Odd Database issue with sudden I/O wait
DBAsupport.com Forums - Powered by vBulletin
Results 1 to 6 of 6

Thread: Odd Database issue with sudden I/O wait

  1. #1
    Join Date
    May 2005
    Posts
    129

    Odd Database issue with sudden I/O wait

    This DB is the backend to Oracles AS/Portal, its the MDR/Infrastructure.

    The tuning has always been about CPU reduction, always been CPU bound. Twice Oracle recommended using less memory and I/O wait has never been the issue it usually is inside a Datawarehouse. We successfully load tested 2200 simulated concurrent users on the stack. We were all ready to head home when friday and launch sunday night when the application engineers were re-deploying their application and the Database went to 99% I/O Wait. Nothing could be identified as the cause. Eventually we restored our backups from the night before and to our astonishment the high I/O wait resumed immediately.

    I got a Sev 1 Tar opened up and worked it through the nite with support in India.

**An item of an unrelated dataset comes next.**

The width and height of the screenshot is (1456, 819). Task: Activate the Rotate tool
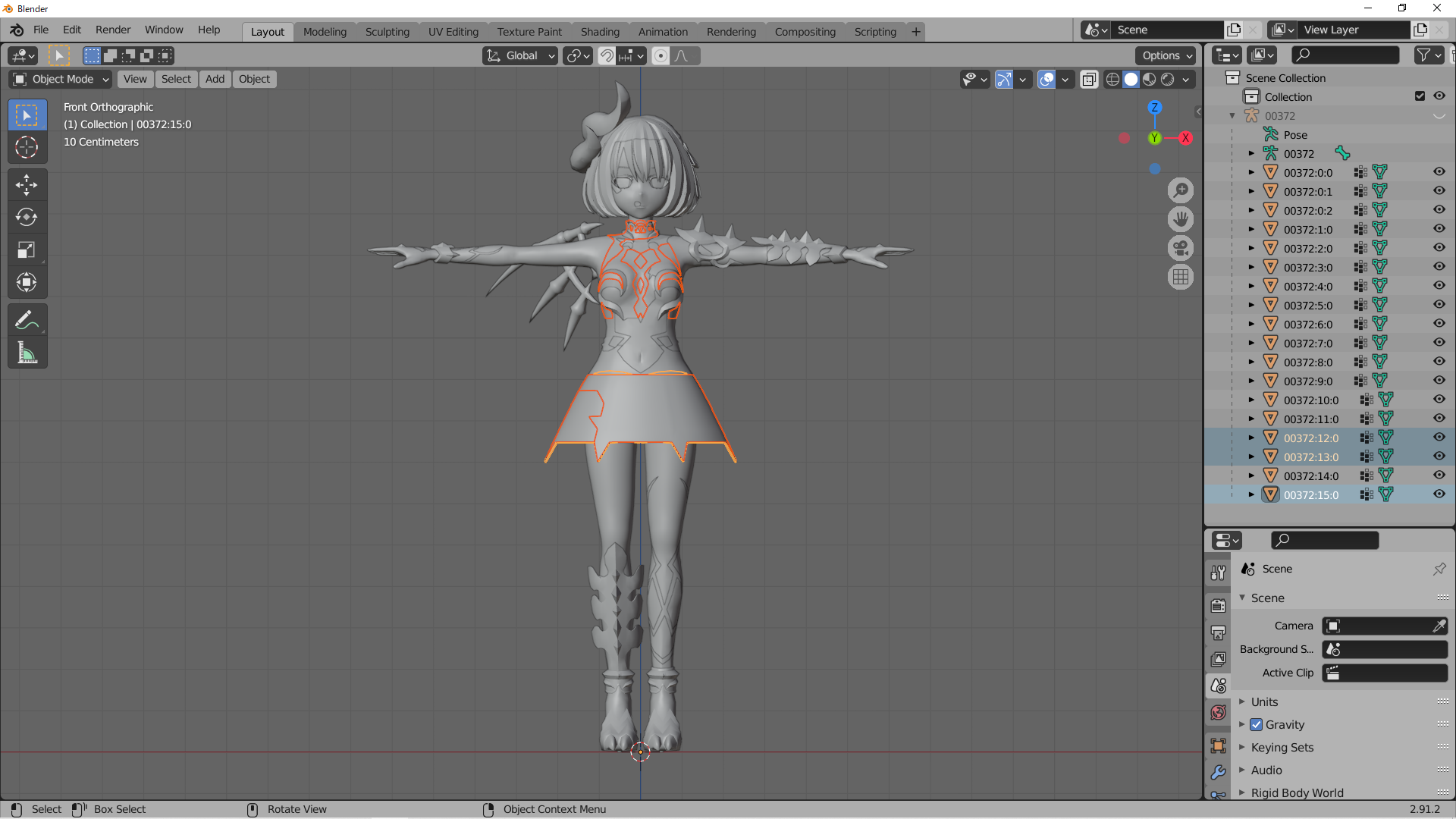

They never turned anything up with the DB. Hours later it dropped from 99% I/O Wait to much lower but still higher than at any time in the past, much too high for an idle DB connected to 2 AS servers.

    I still think this is an I/O subsystem degradation due to a broken mirror or something, semi-failed controller. Hardware guys dismiss it immediately.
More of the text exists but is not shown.